Archive for July, 2009

Businesses do not Exist

I am not certain if it is a matter of being lazy or if it is nature’s way of not burdening us with too much detail but regardless of the reason people do not ‘think’ correctly about governments, religions, races or businesses.   Our thinking falls down when referring to any group or entity as if is one thing.

We often hear about how inefficient “the government” is in the US.  “The government can not run anything” or “the military and intelligence should not be used in the same sentence”.  What we are failing to realize is the government is not one thing  – it is many.  The military (while being protrayed as having some questionable purchasing practices) is composed of many brilliant people.  The military is many.

And when we speak about business we should remember that it is not just one thing.  I spent seven years in the role of CIO.  One of the challenges facing CIOs centers on the idea of aligning IT with ‘the business’.  And here is when I learned that ‘the business’ does not exist.  The business is a collection of disparate groups, all sharing a common banner, but operating relatively independently of each other.  Each have their own metrics, own goals, objectives, and key performance indicators.   Each being led by a person wishing to have a World Class organization. 

Essentially each department is a business within a business.  I witnessed it first hand when I sat in on the assessment of the alignment of an IT department with the rest of the business.  The findings were not in favor of the IT department.  The consulting company determined that more than 80% of the IT projects did not support the key drivers for the business.  The consulting company therefore determined the IT department was not aligned with the business.  Just how wrong the consulting company was became apparent when it was discovered that every one of those projects originated outside of IT.  Those projects came from ‘the business’.

What you have is the situation where ‘the business is not aligned with the business’.  Actually there is no such thing as ‘the business’.  ‘The business’ was never designed as an entity but instead it evolved one decision at a time and just happens to look the way it looks.

This is the primary achilles heel for every business – business executives do not understand that the business they are leading actually has a design and  that design is as tangible as the design of their products or processes.  Nor do they understand that the design of a business has the greatest impact on the performance of ‘the business’.

Wouldn’t you like to see what your business design looks like?  Wouldn’t you like to be able to analyze the performance capabilities of your design and make any necessary changes to improve its performance? 

If you took the time to have your business designed – then your business would actually exist.  Without the design your business is really just a bunch of departments acting mostly independently.  Good luck with that.

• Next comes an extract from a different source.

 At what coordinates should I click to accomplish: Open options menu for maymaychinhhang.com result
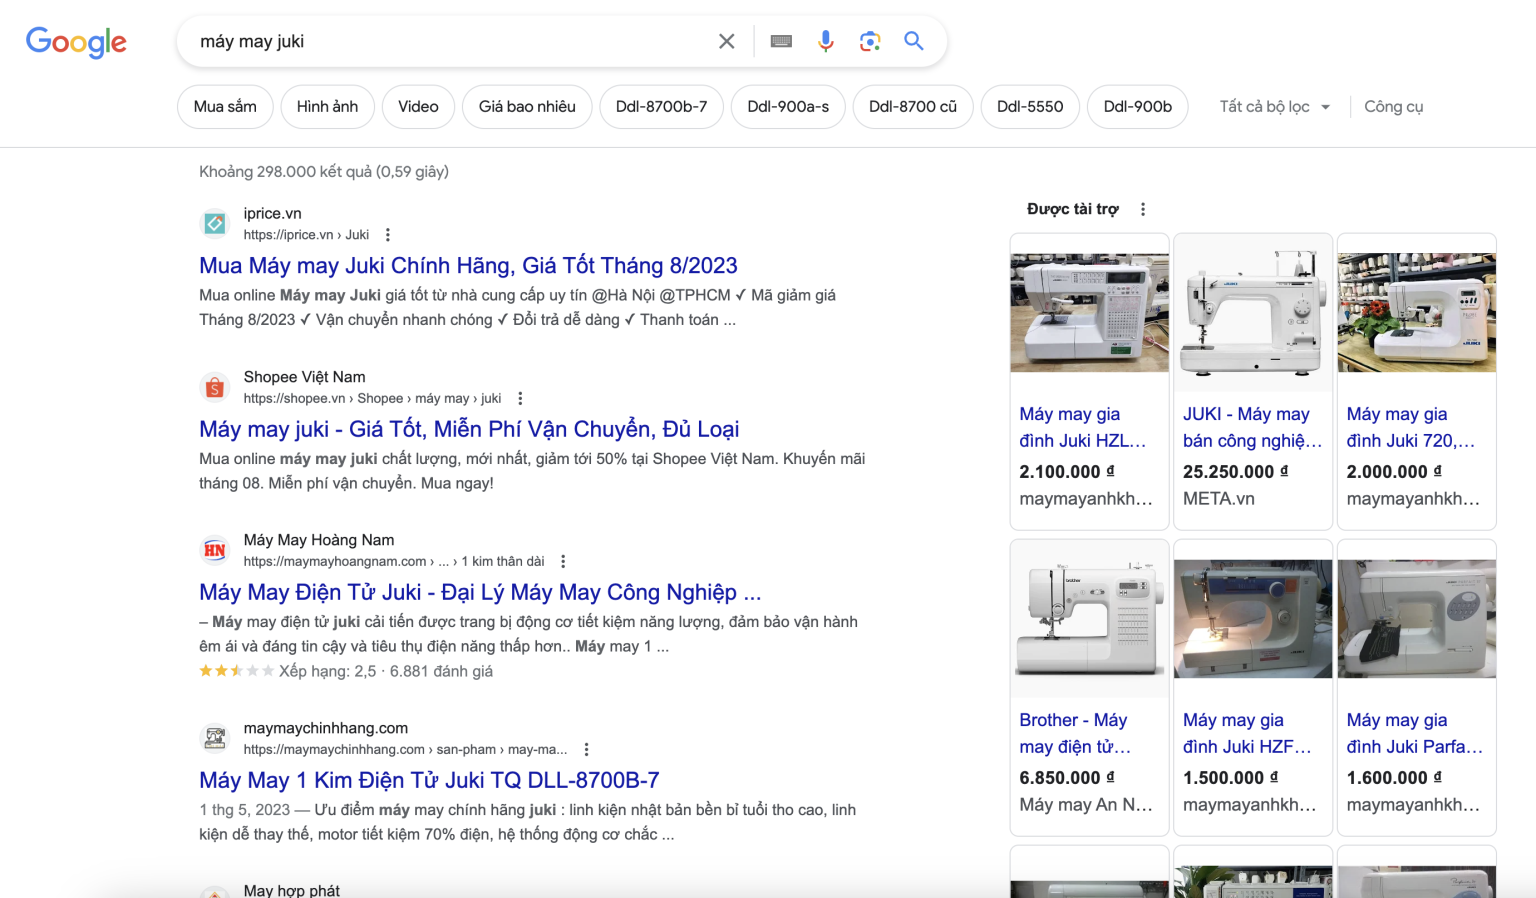tap(586, 749)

Fundamentally flawed thinking for 21st century

I do find some interesting discussions on LinkedIn.  I tend to spend my time with Business Process people since they have a slightly better concept about how something invisible (process and/or business) can have a design.

Here is my 2 cents when addressing the idea of how some business thinking is fundamentally flawed (which I agree in principle).

I know I sound like a one note singer but I am willing to live with that. I want to comment on the idea of “Fundamentally flawed thinking for the 21st century..”

It is all about Context! It is my contention that the relevance of any design is determined by the environment in which it exists. Think about that sentence and apply it to any design. Apply it to processes, to products and to businesses.

Businesses are created within the existing environment and survive because its design is compatable with the environment. But as we know time changes things. The expectations of the customer change (outside in design), the offerings of the competition changes and materials and technology change. What was a leading design becomes obsolete at an ever quickening pace.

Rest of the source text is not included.